HALF of the UK’s remaining 40,000 telephone boxes are to be scrapped over the next five years.
BT, which runs and manages phone boxes, said they were too expensive to repair and maintain.
BT is instead focusing on keeping boxes in locations where people are more likely to use them.
In 1992, at their peak and before mobile phones became more popular, there were 92,000 of them in the UK.
They still handle around 33,000 calls a day, but one third of them are never used to make calls.
And it could be even harder to find an iconic red telephone box as only around 7,000 of the remaining 40,000 boxes are in the traditional style.
Of that number, 2,400 boxes are designated as grade 1 listed buildings, meaning they are protected.
The cost of maintaining payphones each year is around £2 million.
A BT spokesperson said: “BT is committed to providing a public payphone service, but with usage declining by over 90 per cent in the last decade, we continue to review and remove payphones which are no longer used.”
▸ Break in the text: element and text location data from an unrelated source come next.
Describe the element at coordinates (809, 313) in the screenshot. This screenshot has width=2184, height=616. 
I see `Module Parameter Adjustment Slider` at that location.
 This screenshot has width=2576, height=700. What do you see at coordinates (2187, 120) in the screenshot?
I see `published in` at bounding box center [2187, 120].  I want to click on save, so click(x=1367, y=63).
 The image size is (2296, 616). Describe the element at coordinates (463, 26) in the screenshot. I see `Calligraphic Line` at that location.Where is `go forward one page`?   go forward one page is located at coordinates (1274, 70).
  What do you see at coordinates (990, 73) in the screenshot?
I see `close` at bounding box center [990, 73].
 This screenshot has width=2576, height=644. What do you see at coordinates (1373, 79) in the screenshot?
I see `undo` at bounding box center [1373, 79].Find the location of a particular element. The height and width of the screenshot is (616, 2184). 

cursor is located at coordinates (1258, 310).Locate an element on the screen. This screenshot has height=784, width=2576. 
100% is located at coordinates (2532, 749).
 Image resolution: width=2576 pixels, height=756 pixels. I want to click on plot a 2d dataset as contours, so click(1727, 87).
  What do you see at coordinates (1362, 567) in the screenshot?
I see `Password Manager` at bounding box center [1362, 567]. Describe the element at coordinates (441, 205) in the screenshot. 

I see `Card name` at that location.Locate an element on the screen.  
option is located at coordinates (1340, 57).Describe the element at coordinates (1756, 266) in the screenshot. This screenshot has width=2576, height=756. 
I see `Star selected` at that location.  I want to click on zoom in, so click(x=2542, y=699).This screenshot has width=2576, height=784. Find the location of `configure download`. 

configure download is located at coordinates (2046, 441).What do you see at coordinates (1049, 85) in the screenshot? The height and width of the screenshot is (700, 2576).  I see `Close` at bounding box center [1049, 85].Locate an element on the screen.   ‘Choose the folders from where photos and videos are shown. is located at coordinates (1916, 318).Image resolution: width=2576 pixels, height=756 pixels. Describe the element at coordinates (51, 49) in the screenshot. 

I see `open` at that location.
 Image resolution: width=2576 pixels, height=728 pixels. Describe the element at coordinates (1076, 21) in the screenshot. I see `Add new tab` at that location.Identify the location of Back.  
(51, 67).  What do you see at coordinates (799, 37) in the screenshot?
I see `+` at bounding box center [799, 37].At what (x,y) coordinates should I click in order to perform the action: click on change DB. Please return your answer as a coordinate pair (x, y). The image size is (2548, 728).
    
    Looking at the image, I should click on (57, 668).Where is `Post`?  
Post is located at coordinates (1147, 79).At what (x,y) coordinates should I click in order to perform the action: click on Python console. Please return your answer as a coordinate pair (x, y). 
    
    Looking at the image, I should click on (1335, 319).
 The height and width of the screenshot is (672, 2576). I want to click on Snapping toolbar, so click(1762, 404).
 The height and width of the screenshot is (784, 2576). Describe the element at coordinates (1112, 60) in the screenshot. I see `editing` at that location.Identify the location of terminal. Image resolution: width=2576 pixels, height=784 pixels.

The telecoms firm must follow rules set by the regulator Ofcom and seek the consent of the local authorities before removing one.
“In all instances where there’s no other payphone within 400 metres, we’ll ask for consent from the local authority to remove the payphone. Where we receive objections from the local authority, we won’t remove the payphone,” a spokesperson added.
“As an alternative to removal, we continue to actively promote the Adopt a Kiosk scheme to all councils whilst being committed to maintaining the payphones that remain. More than 4,000 kiosks have been adopted so far and transformed.”